Resistance 02
This is a follow up to Resistance.
This first part of the quote I'd shared was from The Power of Now by Eckhart Tolle. He is a spiritual teacher.
The pain that you create now is always some form of non-acceptance, some form of resistance to what is. One the level of thought, the resistance is some form of judgement. On the emotional level, it is some sort of negativity.
The intensity of the pain depends on the degree of resistance to the present moment, and this in turn depends on how strongly, you are identified with your mind.
The second is a lightly edited version of what Sam Harris said in an interview with Andrew Huberman. He is a neuroscientist.
If you just are willing to pay attention to it, a couple things happen, one is your resistance to feeling it goes away by definition because now your goal is to just pay attention to it. And you recognize that so much of the suffering associated with the pain was born of the resistance to feeling it. You're kind of bracing against it and all of your thinking about it.
***
And so much of our suffering in the presence of pain is the result of resisting it, worrying about it, everything we're doing with our minds but just feeling it. So when you just feel it, again, it breaks apart into this ever shifting collection of different sensations and it's not one thing and it never stays the same and so two things happen there. One is there can be a tremendous amount of relief that happens there where you can achieve a level of equanimity even in the presence of really unpleasant physical sensation. And this is true of mental sensations as well as true of emotions, the classically negative emotions like anger or depression or fear. The moment you become willing to just feel them in all of their punctate and changeable qualities, they cease to be what they were a moment ago.
***
It ceases to be a problem in that moment because it no more maps onto the kind of person you are than a feeling of indigestion or a pain in your knee maps onto the kind of person you are. It's just sensation.
I came across Eckhart's words last year when I was reading his book. He has several interesting ideas. This was one that seemed important and actionable enough that I noted it down. I heard Sam Harris speak a few weeks ago. The idea that he spoke about seemed strikingly similar in the moment.

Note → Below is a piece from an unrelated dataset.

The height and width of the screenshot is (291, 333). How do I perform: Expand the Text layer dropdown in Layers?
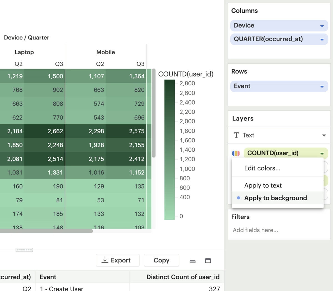(324, 135)
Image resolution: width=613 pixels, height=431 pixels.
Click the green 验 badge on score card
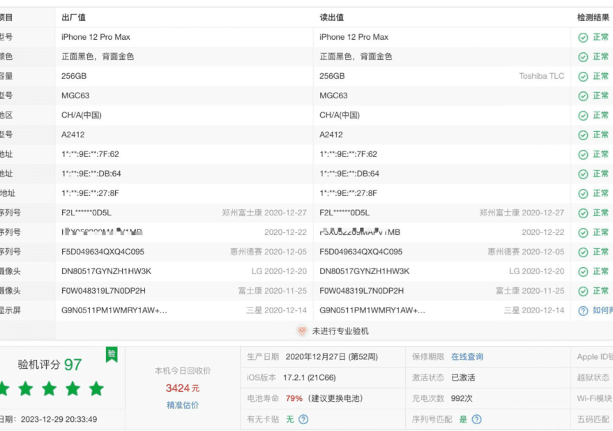point(112,354)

I made a mental note to track down the transcript and compare them to Eckhart's quote.
How was your experience reading them sequentially? Was there any discontinuity or did it feel like the thoughts of one person? Does finding out that it's two different people, with very different lived experiences, and philosophies - at least on the surface - change how you feel about what they're expressing? For me, knowing that these two people have different journeys before they got to the point where they said the same thing has made it easier to trust the idea, and practice it.
I have one example of when this worked for me. One evening, I was sitting on my computer and watching a video online - can't remember exactly what it was - when I sensed some anxiety rising in my body. My initial reaction was to ignore it and continue watching the video. That didn't work. I tried to understand what was making me anxious and I couldn't identify the reason.
I then remembered the Eckhart-Sam approach and decided to give it a chance. I closed my eyes, focused on the anxious feeling, not resisting or thinking about it, not judging myself for feeling it. I worried that doing this could lead the anxiety to overwhelm me but I experienced the opposite. The anxiety faded away in a few seconds and I was able to get back to what I was doing.
But there have been dozens of times where I've not been able to find the focus to practice this. If you give this approach a chance, I'd recommend trying this when you're not with other people. When you have the option to stop whatever you're doing and close your eyes for a few seconds.